RubyLexer is not particularly clean code. As I progressed in writing this,
I've learned a little about how these things are supposed to be done; the
lexer is not supposed to have any state of it's own, instead it gets whatever
it needs to know from the parser. As a stand-alone lexer, Rubylexer maintains
quite a lot of state. Every instance variable in the RubyLexer class is some
sort of lexer state. Most of the complication and ugly code in RubyLexer is
in maintaining or using this state.

For information about using RubyLexer in your program, please see howtouse.txt.

For my notes on the testing of RubyLexer, see testing.txt.

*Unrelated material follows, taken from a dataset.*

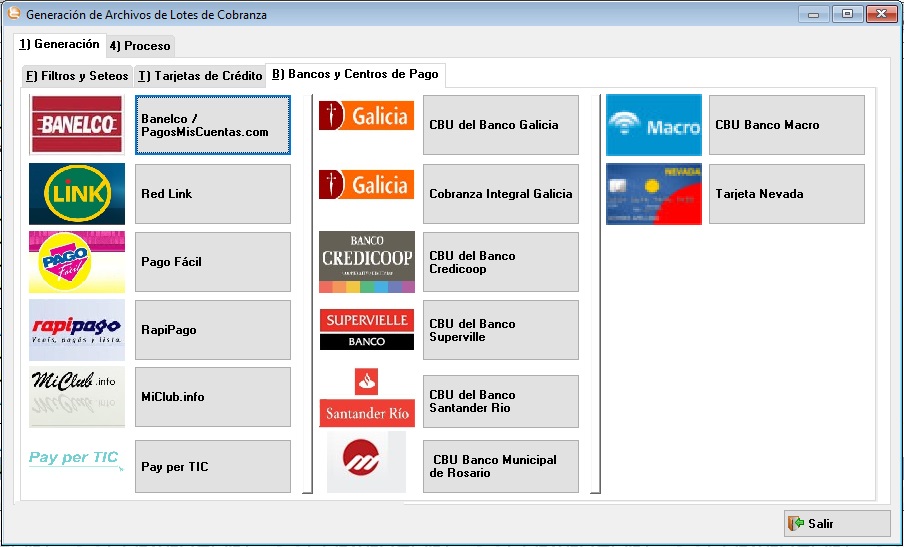Click the CBU Banco Macro button
This screenshot has height=547, width=904.
(x=786, y=125)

If you have any questions, comments, problems, new feature requests, or just
want to figure out how to make it work for what you need to do, contact me:
rubylexer _at_ inforadical _dot_ net

Bugs or problems with rubylexer should be submitted to the bug stream for
rubylexer's github project: http://github.com/coatl/rubylexer/bugs


==SYNOPSIS:
require "rubylexer.rb"
#then later
lexer=RubyLexer.new(a_file_name, opened_File_or_String)
until EoiToken===(token=lexer.get1token)
#...do stuff w/ token...
end

== Status
RubyLexer can correctly lex all legal Ruby 1.8 and 1.9 code that I've been able to
find. (And I've found quite a bit.)

It can also handle (most of) my catalog of nasty
test cases (see below for known problems). Modulo some very obscure bugs,
RubyLexer can correctly distinguish these ambiguous uses of the following
operators, depending on context:
% can be modulus operator or start of fancy string
/ can be division operator or start of regex
* & + - :: can be unary or binary operator
[] can be for array literal or [] method (or []=)
<< can be here document or left shift operator (or in class<<obj expr)
: can be start of symbol, substitute for then, or part of ternary op
(there are other uses too, but they're not supported yet.)
? can be start of character constant or ternary operator
` can be method name or start of exec string
any overrideable operator and most keywords can also be method names

== todo
test more ways: cvt source to dos or mac fmt before testing
test more ways: test require'd, load'd, or eval'd code as well (0.7)
lex code a line (or chunk) at a time and save state for next line (irb wants this) (0.8)
incremental lexing (ides want this (for performance))
put everything in a namespace
integrate w/ other tools...
html colorized output?
move more state onto @parsestack (ongoing)
expand on test documentation
use want_op_name more
return result as a half-parsed tree (with parentheses and the like matched)
emit advisory tokens when see beginword, then (or equivalent), or end... what else does florian want?
emit advisory tokens when local var defined/goes out of scope (or hidden/unhidden?)
token pruning in dumptokens...

== known issues: (and planned fix release)
context not really preserved when entering or leaving string inclusions. this caused
-a number or problems, which had to be hacked around. it would be better to avoid
-tokens within tokens. (0.8)
string contents might not be correctly translated in a few cases (0.8?)
'\r' whitespace sometimes seen in dos-formatted output.. shouldn't be (eg pre.rb) (0.7)
windows newline in source is likely to cause problems in obscure cases (need test case)
current character set is always forced to ascii-8bit. however, this mode should be
-compatible with texts written in regular ascii, utf-8, and euc. (among others?) (1.0)
regression test currently shows a few errors with differences in exact token ordering
-around string inclusions. these errors are much less serious than they seem.
offset of AssignmentRhsListEndToken appears to be off by 1
offset of Here document bodies appear to be off by 1 sometimes
newline inserted at eof in texts which end with heredoc but no nl
token offsets after here documents are now off
unlexing of here document body in the middle of an otherwise unsuspecting
-string lexes wrong. (still parses ok, tho, even so.)